KURZE ÜBUNG 1: Erklären Sie anhand des vorgegebenen Textes, weshalb die Beschwerde als gegenstandslos erklärt und das Verfahren eingestellt wurde.
KURZE ÜBUNG 2: An welchem Tag wurde die Verfügung laut dem vorgegebenen Text dem Rechtsanwalt zugestellt?

─── VORGEGEBENER TEXT ───

Diese Verfügung wurde dem Rechtsanwalt am 29. November 1993 zugestellt.
Innerhalb der gesetzten Frist kam der Vertreter des Beschwerdeführers diesem Auftrag nicht nach, sondern legte nur einen "ergänzenden Schriftsatz zur Beschwerde gemäß Art. 132 B-VG" vor, in dem er u.a. anführte, er habe die Beschwerde mit seiner Unterschrift versehen und verweise diesbezüglich auf die Originale der Beschwerde, ohne sie allerdings - anders als in dem denselben Beschwerdeführer betreffenden Säumnisbeschwerdeverfahren zur hg. Zl. 93/08/0243 - auch vorzulegen.
Wegen dieser Unterlassung der auftragsgemäßen Mängelverbesserung wurde die Beschwerde mit Beschluß vom 25. Jänner 1994, Zl. 93/08/0242, als gegenstandslos erklärt und das Verfahren eingestellt.

─── ENTNOMMENE DATEN ───

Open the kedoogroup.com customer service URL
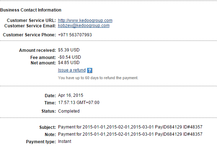 tap(85, 21)
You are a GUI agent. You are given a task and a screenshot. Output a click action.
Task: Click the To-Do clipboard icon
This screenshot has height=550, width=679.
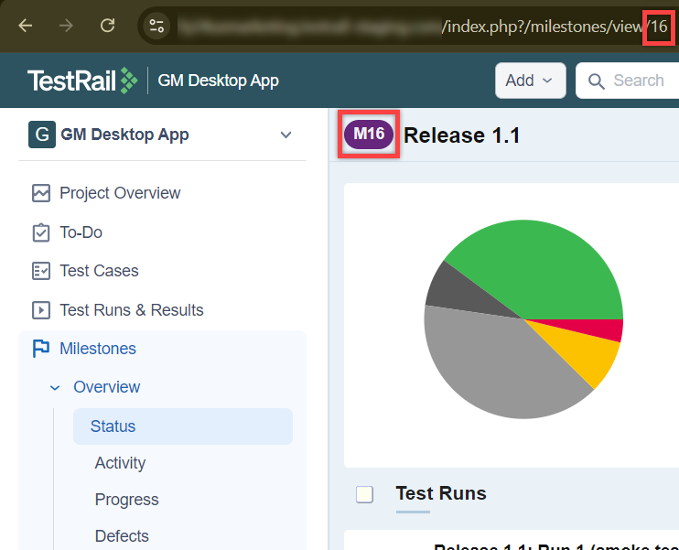[x=41, y=232]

───

ANTWORT ZUR AUFGABE 1: Der Vertreter des Beschwerdeführers kam dem Auftrag zur Mängelverbesserung innerhalb der gesetzten Frist nicht nach. Er legte nur einen ergänzenden Schriftsatz vor und verwies darin auf die Originale der Beschwerde, ohne diese vorzulegen. Wegen dieser Unterlassung wurde die Beschwerde als gegenstandslos erklärt und das Verfahren eingestellt.

ANTWORT ZUR AUFGABE 2: Am 29. November 1993.